SOURCE TEXT:
## START

4 Things Plant Managers Need to Know about Operational Risk


While not a new thing, risk management is increasingly embedded into aspects of environment, health and safety (EHS) performance, as well as all other aspects of corporate performance, including manufacturing operations, asset performance, quality management, and supply chain management among others.

From Deepwater Horizon to the Dhaka, Bangladesh, factory collapse, a number of recent, high-profile examples of risk management gone wrong have helped underscore the role of effective risk management.

Yet, from a plant manager’s perspective, risk can often come across as an abstract, top-management priority that doesn’t clearly relate to their roles or the boots on the ground they are responsible for. And that’s understandable. The day-to-day concerns of managing plant personnel, keeping them safe, and preventing potentially large-scale environmental crises can weigh heavily on the minds of those responsible for general operations. However, every identified chink in the armour of an effective EHS performance management program represents an opportunity for systematic improvement within the plant and across the enterprise.

In this article we’ll explore four things every plant manager ought to know about the often over-convoluted realm of operational risk management.

1. Risk is All Around You

Risk is pervasive in operations and ignorance doesn’t change this fact. The most obvious and effective place to identify and mitigate risk is right on the plant floor. When we look at the causes of large-scale disasters, employee injuries or deaths, or environmental crises, they are generally attributable to something that occurred (or was ignored) on the plant floor.

When an adverse event occurs, it can typically be traced back to a very specific event that occurred in a specific location at a specific time. Whether it was an underperforming asset that was poorly monitored, a fall hazard that wasn’t properly identified, or a piece of heavy equipment that had under-maintained machine guarding, analyses of adverse events almost always point to a specific concern that arose on the plant floor.

So while the precepts of risk management can seem nebulous, know that the causes related to risk management gone wrong are always very concrete. In your company, risk management, broadly, may fall under the purview of a specific executive champion but these executives don’t understand the details of operations and associated risk factors. The solution, as a plant manager, is to take ownership of maintaining and using an effective risk register.

## END

WORK INSTRUCTIONS:
Pick up the article on operational risk for plant managers after its last sentence and keep writing it.

DATA PROVIDED:
## START

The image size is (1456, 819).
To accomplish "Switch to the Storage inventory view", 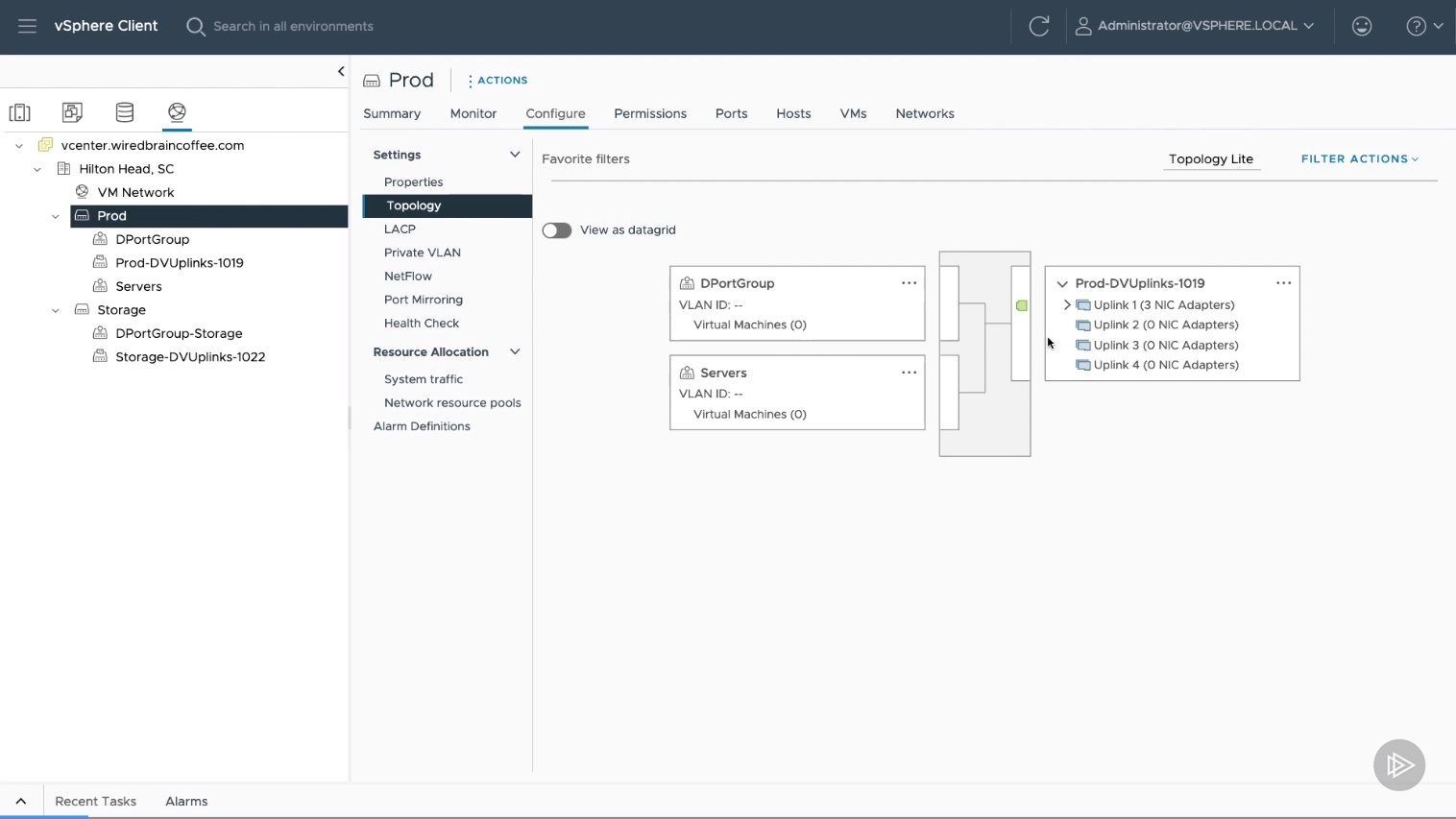I will (125, 112).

## END

EXERCISE RESULT:
2. Operational Risk and Enterprise Risk Need a Symbiotic Relationship

We often talk about Operational Risk Management and Enterprise Risk Management as if they are isolated management frameworks. This might cultivate the perception that they are, but nothing could be further from the truth. Instead, they are simply two different levels of granularity into evaluating risk, and though they occur at different levels of organizational management, they ought to work with one another in a feedback-oriented, continuous improvement loop.

The right enterprise risk register will take a localized risk-based issue—for example, a faulty asset or repeat behavioral concern—and then record and classify that issue, and apply corrective measures at the plant level, of course, but then go beyond by taking the ‘shape’ of that issue and extending it across similar sites across the enterprise.

For example, if one plant in Boston has identified repeat machine guarding issues within that particular site, the Identify-Assess-Control-Monitor and Respond ORM process applied at that site ought to then be extended to similar sites in Houston, Detroit, Beijing, and beyond. This is a very proactive way of applying risk lessons learned across the enterprise, instead of keeping them holed up at one site. That approach may serve the site well, while serving the operation poorly. Plant managers need the tools to both push local risk scenarios from their plant out across the enterprise and also pull risk data into their own plant.

3. The ‘Smallest’ Risk can Become the Biggest Organizational Disaster

It is tempting to think that our localized risks, should they manifest into adverse events, will not necessarily be crippling for the organization at large. But we need not look further than the biggest Gulf of Mexico oil rig disaster or the recent Bangladesh textile factory collapse to know one isolated (and arguably preventable) event can upset stock prices, cause enormous brand damage, and result in vast fees, fines and reparation expenses.

As plant managers, it can be easy to believe the daily risks and concerns we encounter are ours alone, and that’s understandable. But know that, however unique our individual operations are, the general pursuits, processes, and problems we encounter are realized to some extent (albeit in subtly different ways) across all of the plants across our global enterprise.

In operations, the only way to eliminate bias or assumptions that we may have about our operations is to systematically quantify and prioritize the risks in the risk register and maintain this process over time.

4. Effective Operational Risk Management Equals Improved Profitability

To put it lightly, adverse events are, well, expensive. To varying degrees, of course. A moderate, local occupational health and safety claim—that’s one thing. An undermaintained asset that causes an explosion that results in leaks, injuries, and death—that’s quite another.

The impacts of one adverse event can be orders of magnitude higher than those of another, smaller adverse event. And the lifecycle costs of dealing with minor adverse events are already sizeable, and they multiply accordingly for large-scale events.

The right risk management program will tie actual and possible adverse events to bottom-line costs, from a clear dollars perspective. Just as risk management can be nebulous at best to some plant managers and frontline personnel, the value in risk management done right can escape even the most thoughtful of business executives. When risk—operational and enterprise—is linked effectively to dollars, those that hold the purse strings tend to open their eyes.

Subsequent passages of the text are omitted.